◆ Raw data ◆
━━━━━━━━━━

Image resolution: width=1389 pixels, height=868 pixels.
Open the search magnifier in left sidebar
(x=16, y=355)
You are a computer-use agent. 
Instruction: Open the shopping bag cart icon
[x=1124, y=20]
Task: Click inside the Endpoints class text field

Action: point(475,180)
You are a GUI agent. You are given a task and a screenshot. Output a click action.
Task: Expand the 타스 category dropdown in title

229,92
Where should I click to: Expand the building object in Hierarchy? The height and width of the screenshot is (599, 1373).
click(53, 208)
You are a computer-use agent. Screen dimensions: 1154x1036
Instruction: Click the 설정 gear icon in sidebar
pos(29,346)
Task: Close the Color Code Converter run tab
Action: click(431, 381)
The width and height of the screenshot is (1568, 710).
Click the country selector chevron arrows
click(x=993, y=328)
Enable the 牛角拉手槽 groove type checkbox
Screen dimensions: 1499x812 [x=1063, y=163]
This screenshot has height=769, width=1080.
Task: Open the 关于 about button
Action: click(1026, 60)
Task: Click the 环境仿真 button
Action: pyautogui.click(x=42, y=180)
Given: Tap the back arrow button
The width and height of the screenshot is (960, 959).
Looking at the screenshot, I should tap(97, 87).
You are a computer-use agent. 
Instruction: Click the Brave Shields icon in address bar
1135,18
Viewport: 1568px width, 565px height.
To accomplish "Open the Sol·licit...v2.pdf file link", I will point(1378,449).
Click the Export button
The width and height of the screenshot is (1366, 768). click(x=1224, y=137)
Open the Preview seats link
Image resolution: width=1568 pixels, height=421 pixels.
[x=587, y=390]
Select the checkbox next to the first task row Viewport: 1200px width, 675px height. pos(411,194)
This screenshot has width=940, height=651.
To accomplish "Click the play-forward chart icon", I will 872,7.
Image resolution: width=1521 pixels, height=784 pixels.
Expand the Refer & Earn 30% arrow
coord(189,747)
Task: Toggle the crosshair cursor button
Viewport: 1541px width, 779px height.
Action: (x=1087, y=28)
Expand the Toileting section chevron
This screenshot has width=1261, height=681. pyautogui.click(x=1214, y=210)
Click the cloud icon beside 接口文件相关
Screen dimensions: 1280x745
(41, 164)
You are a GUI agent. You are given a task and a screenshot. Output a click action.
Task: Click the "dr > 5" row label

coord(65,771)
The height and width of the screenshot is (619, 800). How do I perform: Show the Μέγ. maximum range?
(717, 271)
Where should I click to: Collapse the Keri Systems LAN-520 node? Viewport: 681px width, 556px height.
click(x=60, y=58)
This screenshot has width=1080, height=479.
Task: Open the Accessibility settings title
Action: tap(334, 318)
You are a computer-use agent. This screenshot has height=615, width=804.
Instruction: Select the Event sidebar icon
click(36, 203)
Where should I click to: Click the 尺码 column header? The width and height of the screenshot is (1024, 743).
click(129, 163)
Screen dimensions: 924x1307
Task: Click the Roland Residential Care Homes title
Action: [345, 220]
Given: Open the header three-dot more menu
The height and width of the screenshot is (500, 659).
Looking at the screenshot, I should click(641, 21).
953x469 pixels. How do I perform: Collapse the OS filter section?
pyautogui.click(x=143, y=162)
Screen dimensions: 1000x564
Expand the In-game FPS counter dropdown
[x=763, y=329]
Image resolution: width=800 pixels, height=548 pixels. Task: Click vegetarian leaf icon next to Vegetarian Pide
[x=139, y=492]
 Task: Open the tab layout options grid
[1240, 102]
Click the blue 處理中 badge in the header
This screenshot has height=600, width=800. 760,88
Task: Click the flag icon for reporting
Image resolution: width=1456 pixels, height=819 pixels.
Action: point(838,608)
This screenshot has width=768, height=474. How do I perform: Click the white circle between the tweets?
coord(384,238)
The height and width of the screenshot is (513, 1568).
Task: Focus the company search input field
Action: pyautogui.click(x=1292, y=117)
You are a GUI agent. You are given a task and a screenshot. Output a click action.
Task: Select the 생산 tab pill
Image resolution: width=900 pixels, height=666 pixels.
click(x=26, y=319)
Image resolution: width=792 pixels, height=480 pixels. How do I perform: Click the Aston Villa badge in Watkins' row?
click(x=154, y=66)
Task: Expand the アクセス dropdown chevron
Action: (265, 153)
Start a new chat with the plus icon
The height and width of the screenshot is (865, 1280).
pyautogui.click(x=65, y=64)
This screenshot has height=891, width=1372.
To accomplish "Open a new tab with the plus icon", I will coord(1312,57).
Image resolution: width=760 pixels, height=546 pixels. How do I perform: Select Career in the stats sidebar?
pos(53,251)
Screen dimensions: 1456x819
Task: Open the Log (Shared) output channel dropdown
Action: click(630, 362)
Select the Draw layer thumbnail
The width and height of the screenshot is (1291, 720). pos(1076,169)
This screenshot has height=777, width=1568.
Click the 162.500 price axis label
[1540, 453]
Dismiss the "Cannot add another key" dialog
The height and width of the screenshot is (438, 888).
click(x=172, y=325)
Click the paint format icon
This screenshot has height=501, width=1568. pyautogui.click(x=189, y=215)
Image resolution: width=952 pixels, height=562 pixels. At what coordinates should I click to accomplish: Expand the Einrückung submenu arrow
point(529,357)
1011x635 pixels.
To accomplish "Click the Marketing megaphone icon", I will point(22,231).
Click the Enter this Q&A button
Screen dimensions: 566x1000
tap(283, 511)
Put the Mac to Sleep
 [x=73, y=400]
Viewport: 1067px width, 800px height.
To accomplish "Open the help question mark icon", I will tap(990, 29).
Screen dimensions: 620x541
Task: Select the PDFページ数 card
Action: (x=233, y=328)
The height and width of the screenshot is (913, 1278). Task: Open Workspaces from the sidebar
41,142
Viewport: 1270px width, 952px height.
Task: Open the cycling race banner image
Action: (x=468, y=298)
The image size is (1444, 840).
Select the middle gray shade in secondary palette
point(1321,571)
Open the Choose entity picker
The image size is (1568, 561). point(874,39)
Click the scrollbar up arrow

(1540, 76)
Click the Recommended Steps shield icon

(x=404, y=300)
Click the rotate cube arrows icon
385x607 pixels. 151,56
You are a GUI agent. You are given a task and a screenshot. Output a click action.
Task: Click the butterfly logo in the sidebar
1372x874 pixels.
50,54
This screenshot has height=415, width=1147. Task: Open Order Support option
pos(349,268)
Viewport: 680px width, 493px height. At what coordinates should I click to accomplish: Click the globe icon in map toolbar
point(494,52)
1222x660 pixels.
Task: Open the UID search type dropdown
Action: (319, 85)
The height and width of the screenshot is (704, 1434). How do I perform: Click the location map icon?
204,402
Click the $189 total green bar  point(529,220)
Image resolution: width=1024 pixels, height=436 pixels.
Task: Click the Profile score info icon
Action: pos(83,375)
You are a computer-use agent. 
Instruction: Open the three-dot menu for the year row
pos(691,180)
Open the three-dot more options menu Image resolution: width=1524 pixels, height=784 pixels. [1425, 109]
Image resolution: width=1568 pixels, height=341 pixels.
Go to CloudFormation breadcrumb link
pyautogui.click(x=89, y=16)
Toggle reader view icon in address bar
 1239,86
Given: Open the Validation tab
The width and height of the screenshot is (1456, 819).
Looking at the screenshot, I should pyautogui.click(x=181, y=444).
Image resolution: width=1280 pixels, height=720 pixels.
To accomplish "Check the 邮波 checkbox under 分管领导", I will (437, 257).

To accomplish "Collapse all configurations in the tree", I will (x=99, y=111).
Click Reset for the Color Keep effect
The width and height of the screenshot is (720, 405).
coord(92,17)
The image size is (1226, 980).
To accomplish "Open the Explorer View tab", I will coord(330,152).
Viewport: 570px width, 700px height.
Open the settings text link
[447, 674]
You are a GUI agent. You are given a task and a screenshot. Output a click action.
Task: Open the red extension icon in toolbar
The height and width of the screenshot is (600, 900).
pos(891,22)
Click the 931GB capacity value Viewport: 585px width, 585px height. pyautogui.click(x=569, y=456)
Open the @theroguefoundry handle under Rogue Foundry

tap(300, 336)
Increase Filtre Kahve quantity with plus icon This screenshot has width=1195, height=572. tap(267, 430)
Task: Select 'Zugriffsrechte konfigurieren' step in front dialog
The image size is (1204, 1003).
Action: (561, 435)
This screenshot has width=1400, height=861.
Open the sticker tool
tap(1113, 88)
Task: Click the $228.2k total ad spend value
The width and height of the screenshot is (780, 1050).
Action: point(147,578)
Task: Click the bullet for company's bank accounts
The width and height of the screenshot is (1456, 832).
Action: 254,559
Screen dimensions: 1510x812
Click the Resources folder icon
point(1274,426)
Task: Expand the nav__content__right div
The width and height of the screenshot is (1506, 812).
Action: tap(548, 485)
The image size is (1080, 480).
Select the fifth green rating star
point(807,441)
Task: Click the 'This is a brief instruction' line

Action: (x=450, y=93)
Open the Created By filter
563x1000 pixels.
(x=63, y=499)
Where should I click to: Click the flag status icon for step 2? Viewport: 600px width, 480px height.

━━━━━━━━━━

◆ Exercise details ◆
Please put the lines from the one containing "The image size is (1080, 480)." through the end of the records into a JSON list of strings, one string per line, with blank lines omitted.

◆ Answer below ◆
[
  "The image size is (1080, 480).",
  "Select the fifth green rating star",
  "point(807,441)",
  "Task: Click the 'This is a brief instruction' line",
  "Action: (x=450, y=93)",
  "Open the Created By filter",
  "563x1000 pixels.",
  "(x=63, y=499)",
  "Where should I click to: Click the flag status icon for step 2? Viewport: 600px width, 480px height."
]